Miedź podczas dwutygodniowej przerwy nie próżnowała. Zawodnicy mocno pracowali między innymi nad dynamiką. Nie próżnowały również osoby odpowiadające za wzmocnienia. Pozyskano Łotysza Valerijsa Sabalasa i Hiszpana Marquitosa.
Szansę debiut w meczu przeciwko Arce ma tylko Sabalas, który co prawda na pewno nie pojawi się w wyjściowym składzie, gdyż nie jest na to jeszcze gotowy, ale zasiądzie na ławce rezerwowych i być może otrzyma od Ryszarda Tarasiewicza szansę w drugiej odsłonie. Z kolei Marquitos ma spore zaległości treningowe i tym razem jeszcze nie znalazł się w kadrze na to spotkanie. W Gdyni zabraknie także Kevina Lafrance'a, który już od dłuższego czasu boryka się z kontuzją.
Miedź w dwóch meczach pod wodzą nowego szkoleniowca pokonała po 1:0 Wisłę Płock i GKS Katowice. Wygrywała dość szczęśliwie, strzelając gole w końcówkach spotkań. Nie prezentowała porywającego stylu gry, a wręcz przeciwnie. Liczy się jednak efekt końcowy w postaci sześciu punktów, które pozwoliły opuścić strefę spadkową. Obecnie legniczanie są na piętnastym, barażowym miejscu, ale trzeba pamiętać, że mają dwa spotkania rozegrane mniej od większości zespołów.
Arka tak jak Miedź była wskazywana jako jeden z faworytów i podobnie jak klub z Legnicy, na razie zawodzi.
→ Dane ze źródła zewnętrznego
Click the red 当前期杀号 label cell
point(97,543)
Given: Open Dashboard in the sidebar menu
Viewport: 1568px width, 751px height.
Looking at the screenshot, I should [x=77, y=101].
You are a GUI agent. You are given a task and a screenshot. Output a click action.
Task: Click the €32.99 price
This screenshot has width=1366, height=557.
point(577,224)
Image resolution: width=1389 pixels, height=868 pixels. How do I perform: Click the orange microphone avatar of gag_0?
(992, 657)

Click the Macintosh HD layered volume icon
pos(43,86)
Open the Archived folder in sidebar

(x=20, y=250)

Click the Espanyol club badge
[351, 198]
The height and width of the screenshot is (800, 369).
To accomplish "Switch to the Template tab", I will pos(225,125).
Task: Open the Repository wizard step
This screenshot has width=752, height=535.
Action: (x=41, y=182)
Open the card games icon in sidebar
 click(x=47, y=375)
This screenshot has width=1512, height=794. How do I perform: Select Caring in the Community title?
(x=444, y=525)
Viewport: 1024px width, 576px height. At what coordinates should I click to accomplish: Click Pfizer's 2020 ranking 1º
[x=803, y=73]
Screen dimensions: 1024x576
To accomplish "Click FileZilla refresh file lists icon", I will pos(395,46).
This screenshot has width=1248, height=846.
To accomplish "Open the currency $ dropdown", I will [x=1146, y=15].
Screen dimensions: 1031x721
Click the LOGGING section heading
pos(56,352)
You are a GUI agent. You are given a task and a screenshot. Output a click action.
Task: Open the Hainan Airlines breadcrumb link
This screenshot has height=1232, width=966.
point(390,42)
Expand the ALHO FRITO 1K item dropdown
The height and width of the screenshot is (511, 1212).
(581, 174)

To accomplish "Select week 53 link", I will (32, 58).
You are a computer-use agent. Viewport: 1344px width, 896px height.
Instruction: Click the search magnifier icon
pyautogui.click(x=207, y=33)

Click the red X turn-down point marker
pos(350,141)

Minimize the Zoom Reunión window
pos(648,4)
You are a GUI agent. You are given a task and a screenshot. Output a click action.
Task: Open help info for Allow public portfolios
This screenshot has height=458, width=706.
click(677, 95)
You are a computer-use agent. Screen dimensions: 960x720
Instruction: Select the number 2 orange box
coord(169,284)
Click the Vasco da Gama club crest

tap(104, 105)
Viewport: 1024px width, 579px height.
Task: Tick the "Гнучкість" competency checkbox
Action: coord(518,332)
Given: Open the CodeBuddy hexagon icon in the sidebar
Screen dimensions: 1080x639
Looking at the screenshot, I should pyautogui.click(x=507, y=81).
Gdynianie grają w kratkę, o czym doskonale świadczy ich bilans - dwa zwycięstwa, trzy remisy i dwie porażki. Na koncie Arki widnieje obecnie dziewięć punktów, co pozwala jej się plasować na dwunastej pozycji w tabeli.
W ub. sezonie mecze między Arką , a Miedzią zakończyły się remisami. Mecz jesienią był horrorem i zakończył się "hokejowym" remisem 4:4. Wiosną w Gdyni obyło bez bramek. Bilans spotkań jest idealnie na remis. Oba zespoły w tym sezonie tradycyjnie mają aspiracje do czołowych miejsc, ale na razie bilans punktowy każdy ma "pod kreską".
Rozjemcą w pojedynku Arki Gdynia i Miedzi Legnica będzie Jacek Lis z Katowic.